Denn sothane Regeln sind der Kinder ihrer Fähigkeit gar nicht proportionirt / zumahl wenn sie lateinisch abgefaßt anweisen sollen / wie lateinisch soll geredet werden; gleich als wenn man Vogel fangen / und dieselben Vogel selbst zu Lock-Vogeln ihrer selbst gebrauchen wolte. Derowegen nehmen diese Regeln alle zu der Schul gewidmete Stunden denen Kindern weg / und sind doch gantz und gar vergebens. Denn die Regeln helffen alten Leuthen eine Sprach begreiffen; aber Kinder hindern sie. Es lernen diese endlich zwar etwas Latein / wenn sie bis in das 20ste Jahr dis Wesen treiben; aber ihr Latein komt nicht von Regeln / sondern von Exempeln / theils die bey den Regeln stehen / theils die in den Claßischen autoren vorkommen / die man explicirt und resolvirt / vertirt und imitirt / memorirt / repetirt und examinirt. Bey solcher Arbeit aber kan nichts anders in der Schul tractiret werden / sondern es muß auch die GOttes-Furcht / geschweig die freyen Künste / so weit nachgesetzt verbleiben / daß / wenn gleich die zehen Gebot / das Evangelium / der Psalter und dergleichen / in der Schul zu finden / dennoch solche Dinge meistes nur entweder memoriret / oder explicirt / analysirt / und imitirt / das ist / der Sprach nach zuverstehen und nachzusprechen / angewiesen / aber nicht zu practiciren mit Vortheil angewehnet werden.

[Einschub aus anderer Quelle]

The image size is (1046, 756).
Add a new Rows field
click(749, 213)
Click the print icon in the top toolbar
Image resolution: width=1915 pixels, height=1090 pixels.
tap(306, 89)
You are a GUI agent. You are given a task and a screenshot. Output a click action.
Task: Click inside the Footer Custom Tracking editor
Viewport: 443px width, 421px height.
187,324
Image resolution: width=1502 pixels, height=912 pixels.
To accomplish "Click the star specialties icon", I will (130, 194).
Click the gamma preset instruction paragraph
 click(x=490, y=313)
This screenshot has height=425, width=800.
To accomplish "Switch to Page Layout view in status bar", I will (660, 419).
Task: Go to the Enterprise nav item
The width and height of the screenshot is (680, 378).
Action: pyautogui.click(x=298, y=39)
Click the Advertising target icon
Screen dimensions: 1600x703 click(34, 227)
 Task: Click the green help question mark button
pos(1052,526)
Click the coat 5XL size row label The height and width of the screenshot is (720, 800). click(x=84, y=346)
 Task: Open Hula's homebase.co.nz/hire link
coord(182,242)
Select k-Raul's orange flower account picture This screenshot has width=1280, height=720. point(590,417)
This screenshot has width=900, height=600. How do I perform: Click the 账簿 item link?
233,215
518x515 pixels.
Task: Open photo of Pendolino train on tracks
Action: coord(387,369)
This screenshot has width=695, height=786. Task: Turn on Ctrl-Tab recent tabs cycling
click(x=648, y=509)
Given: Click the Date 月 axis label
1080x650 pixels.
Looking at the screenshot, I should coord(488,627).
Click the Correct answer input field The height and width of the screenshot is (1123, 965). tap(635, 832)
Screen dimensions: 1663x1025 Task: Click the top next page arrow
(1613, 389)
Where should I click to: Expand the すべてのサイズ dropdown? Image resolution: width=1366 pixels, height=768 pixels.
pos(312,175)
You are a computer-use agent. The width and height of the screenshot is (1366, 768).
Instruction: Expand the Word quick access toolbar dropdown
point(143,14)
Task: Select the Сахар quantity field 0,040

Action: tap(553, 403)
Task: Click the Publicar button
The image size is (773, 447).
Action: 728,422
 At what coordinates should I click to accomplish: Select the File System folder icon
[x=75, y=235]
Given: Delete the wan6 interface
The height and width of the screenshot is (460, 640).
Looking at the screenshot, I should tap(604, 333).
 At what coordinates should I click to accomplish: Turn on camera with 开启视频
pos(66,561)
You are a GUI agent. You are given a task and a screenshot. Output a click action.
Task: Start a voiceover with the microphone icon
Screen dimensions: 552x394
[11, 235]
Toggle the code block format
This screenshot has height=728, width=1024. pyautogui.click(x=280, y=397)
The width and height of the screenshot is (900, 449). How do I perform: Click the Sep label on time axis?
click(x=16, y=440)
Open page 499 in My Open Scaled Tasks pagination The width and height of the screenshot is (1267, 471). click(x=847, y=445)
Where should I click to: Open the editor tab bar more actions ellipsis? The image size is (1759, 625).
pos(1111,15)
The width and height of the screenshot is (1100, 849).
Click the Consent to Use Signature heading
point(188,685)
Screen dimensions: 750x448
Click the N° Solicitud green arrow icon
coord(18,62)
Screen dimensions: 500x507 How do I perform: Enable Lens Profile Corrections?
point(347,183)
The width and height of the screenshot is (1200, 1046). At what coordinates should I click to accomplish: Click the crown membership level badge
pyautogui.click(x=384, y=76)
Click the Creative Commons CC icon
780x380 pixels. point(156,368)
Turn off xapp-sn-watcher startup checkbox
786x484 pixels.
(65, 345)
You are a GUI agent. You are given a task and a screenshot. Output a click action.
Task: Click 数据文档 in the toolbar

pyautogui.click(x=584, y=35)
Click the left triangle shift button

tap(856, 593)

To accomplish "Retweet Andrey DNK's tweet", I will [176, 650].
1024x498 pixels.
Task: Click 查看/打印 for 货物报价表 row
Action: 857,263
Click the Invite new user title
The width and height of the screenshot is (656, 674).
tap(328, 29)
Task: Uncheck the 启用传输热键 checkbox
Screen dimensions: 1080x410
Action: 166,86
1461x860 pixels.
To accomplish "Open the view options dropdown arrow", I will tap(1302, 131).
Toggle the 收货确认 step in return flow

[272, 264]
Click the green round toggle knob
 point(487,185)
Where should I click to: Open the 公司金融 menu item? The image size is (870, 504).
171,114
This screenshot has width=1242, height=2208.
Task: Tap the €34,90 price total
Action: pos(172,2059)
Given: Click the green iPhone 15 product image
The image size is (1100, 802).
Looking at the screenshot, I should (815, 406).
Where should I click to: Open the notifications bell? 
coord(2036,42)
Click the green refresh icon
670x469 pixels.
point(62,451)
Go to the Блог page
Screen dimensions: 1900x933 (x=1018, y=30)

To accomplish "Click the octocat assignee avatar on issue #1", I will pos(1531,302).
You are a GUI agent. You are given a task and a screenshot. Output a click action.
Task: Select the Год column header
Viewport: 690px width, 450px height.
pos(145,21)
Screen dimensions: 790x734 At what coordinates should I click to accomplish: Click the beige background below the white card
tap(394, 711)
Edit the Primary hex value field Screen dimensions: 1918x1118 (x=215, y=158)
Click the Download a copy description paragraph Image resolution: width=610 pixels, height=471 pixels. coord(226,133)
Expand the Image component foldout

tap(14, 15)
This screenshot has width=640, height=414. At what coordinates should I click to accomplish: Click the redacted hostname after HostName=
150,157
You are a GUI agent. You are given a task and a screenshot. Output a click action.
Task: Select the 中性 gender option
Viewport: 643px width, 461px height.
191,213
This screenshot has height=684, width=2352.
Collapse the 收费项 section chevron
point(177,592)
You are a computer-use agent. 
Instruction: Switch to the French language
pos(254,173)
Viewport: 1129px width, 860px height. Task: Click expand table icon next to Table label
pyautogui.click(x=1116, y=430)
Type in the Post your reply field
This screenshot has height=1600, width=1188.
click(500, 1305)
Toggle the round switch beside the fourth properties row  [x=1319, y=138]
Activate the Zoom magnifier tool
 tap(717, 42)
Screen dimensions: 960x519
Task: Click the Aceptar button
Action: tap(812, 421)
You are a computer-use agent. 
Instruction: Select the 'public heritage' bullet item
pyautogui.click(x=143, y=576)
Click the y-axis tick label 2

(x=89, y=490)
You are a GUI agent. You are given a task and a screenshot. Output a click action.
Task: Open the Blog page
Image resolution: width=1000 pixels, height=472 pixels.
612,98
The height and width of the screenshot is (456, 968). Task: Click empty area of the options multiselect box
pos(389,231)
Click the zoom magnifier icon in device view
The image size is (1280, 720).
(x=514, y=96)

Gehet also alles auf die Sprach / und wird dieselbe vor ein Fundament gerechnet (da Sie doch / wie alle andere Sprachen / nur ein Instrument ist) das Gemüth zur Weißheit zuerbauen. Wer ist aber weiter Schuld daran / als diese / die aus guter Meynung denen Kindern mit Kunst-Regeln eben also / wie ein Fuhrman seinen Berg anziehenden Pferden mit Einhemmen / helffen wollen? Ich will kurtz und teutsch heraus gehen / und behaupten / daß der Abgang der 4. freyen Künste niemand mehr als denen öffentlich dazu bestelten Mathematicis sey zuzuschreiben oder beyzumessen / wenn sie still geschwigen / und es nicht erinnert haben / daß der Grund der Kunst und Tugenden / der in den freyen Künsten steckt / (die alle Mathematischer Profession sind) ohne unausprechlichen Schaden aus den Kinder-Schulen nicht vertrieben werden mag.
Erhard Weigel: Wie / Nach der Art der alten Weisen / der Grund aller Kunst und Tugenden / mit Freuden einzuflössen. Johann Bielken, Jena 1685, Seite 7. Digitale Volltext-Ausgabe bei Wikisource, URL: https://de.wikisource.org/w/index.php?title=Seite:De_Die_bereiteste_Execvtion,_des_Allerleichtesten_Vorschlags_7.jpg&oldid=- (Version vom 31.7.2018)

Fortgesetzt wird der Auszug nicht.